Selon la gauche colombienne, le Venezuela ne peut plus être médiateur

Outre Hugo Chavez, le ministre vénézuélien de l'Intérieur, Ramon Rodriguez Chacin, est aussi la cible des politiciens et des éditorialistes colombiens. Lors de la retransmission en direct par TeleSur de la libération de Clara Rojas et Consuelo Gonzalez, recueillies le 10 janvier par des hélicoptères vénézuéliens dans une clairière de la jungle du département colombien du Guaviare, on a entendu ce ministre dire aux guérilleros des FARC qui amenaient les deux otages: "Nous sommes très attentifs à votre lutte... Maintenez cet effort et comptez sur nous".

Même le leader du principal parti de la gauche colombienne, Carlos Gaviria, président du Pôle Démocratique (avec lequel les FARC s'efforcent de développer des liens ) estime "insolite qu'un gouvernement voisin marque son accord avec la lutte armée dans un autre pays". Il en déduit que le gouvernement du Venezuela est désormais inapte à assumer un rôle de médiateur dans le dossier des otages en Colombie.

"Si la libération de deux otages suffit pour que Chavez reconnaisse aux FARC un statut de belligérance, serait-il possible que la France ou les Etats-Unis fassent un pas similaire si la guérilla libérait Ingrid Betancourt ou les trois Américains?" se demande l'analyste politique colombien Leon Valencia, ex-guérillero de l'ELN.

L'agence ANNCOL, proche de la guérilla, a déjà répondu. Le sociologue colombien de gauche Jonhson Bastidas Benavides, promoteur en Europe et particulièrement en Suisse de la cause des FARC, y écrivait le 12 janvier que "la France doit, si elle veut vraiment faciliter la libération d'Ingrid Betancourt, reconnaître publiquement que l'insurrection colombienne a un caractère politique, qu'elle a un projet de société et qu'elle est très clairement une force belligérante... Récemment on a vu Nicolas Sarkozy donner le baiser diplomatique de rigueur à Kadhafi, alors qu'il y a seulement un an Kadhafi était un terroriste aux yeux des Français. L'hypocrisie de l'Union européenne à l'égard de l'insurrection colombienne est à l'ordre du jour".

Le rançonnement politique est donc servi. Réagissant au discours de Hugo Chavez, l'Argentine et l'Espagne ont déjà refusé de s'y soumettre, sans toutefois renoncer à favoriser un échange humanitaire d'otages de la guérilla contre des guérilleros emprisonnés.

Javier Solana (UE) : "CE SERAIT UNE ERREUR TRÈS GRAVE"

MADRID, lundi 14 janvier 2008 (LatinReporters) - Interrogé lundi matin sur la possibilité que l'Union européenne (UE) réponde positivement à la demande du président vénézuélien Hugo Chavez de reconnaître les guérillas colombiennes des FARC et de l'ELN et de les retirer de la liste d'organisations terroristes (voir article ci-dessus), le principal responsable de la diplomatie de l'UE, Javier Solana, a répondu "Je ne crois pas. Ce serait une erreur très grave".
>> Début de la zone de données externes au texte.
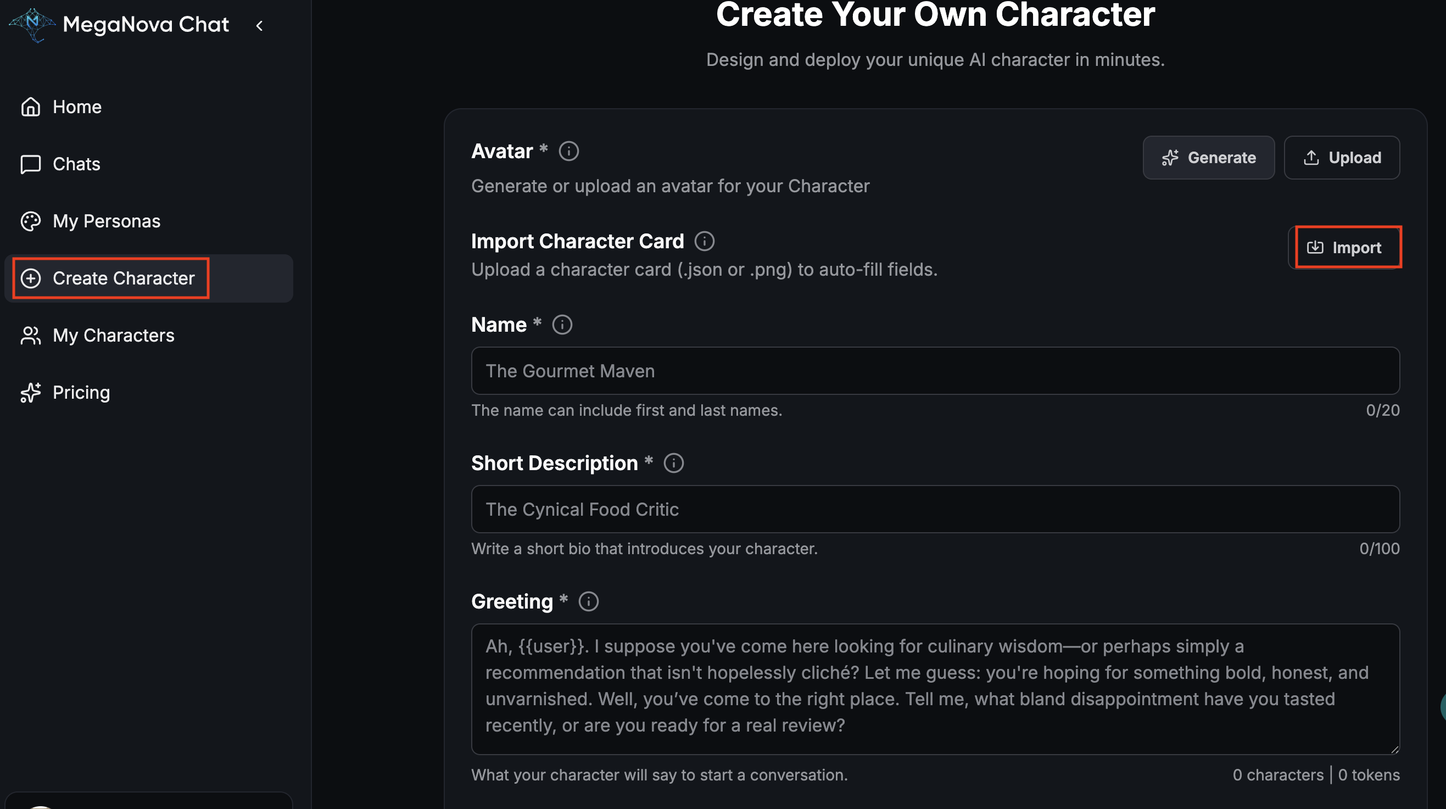Open My Characters list
This screenshot has height=809, width=1446.
(x=113, y=336)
M. Solana était interviewé à Madrid par la chaîne de télévision espagnole Tele Cinco. Ex-ministre socialiste espagnol et ex-secrétaire général de l'OTAN, Javier Solana est depuis plusieurs années le Haut représentant de l'Union européenne pour la Politique extérieure et de Sécurité commune (PESC).

Avant d'exprimer son opinion négative, il a précisé qu'il s'était entretenu "il y a quelques heures" par téléphone avec Alvaro Uribe, président de la Colombie.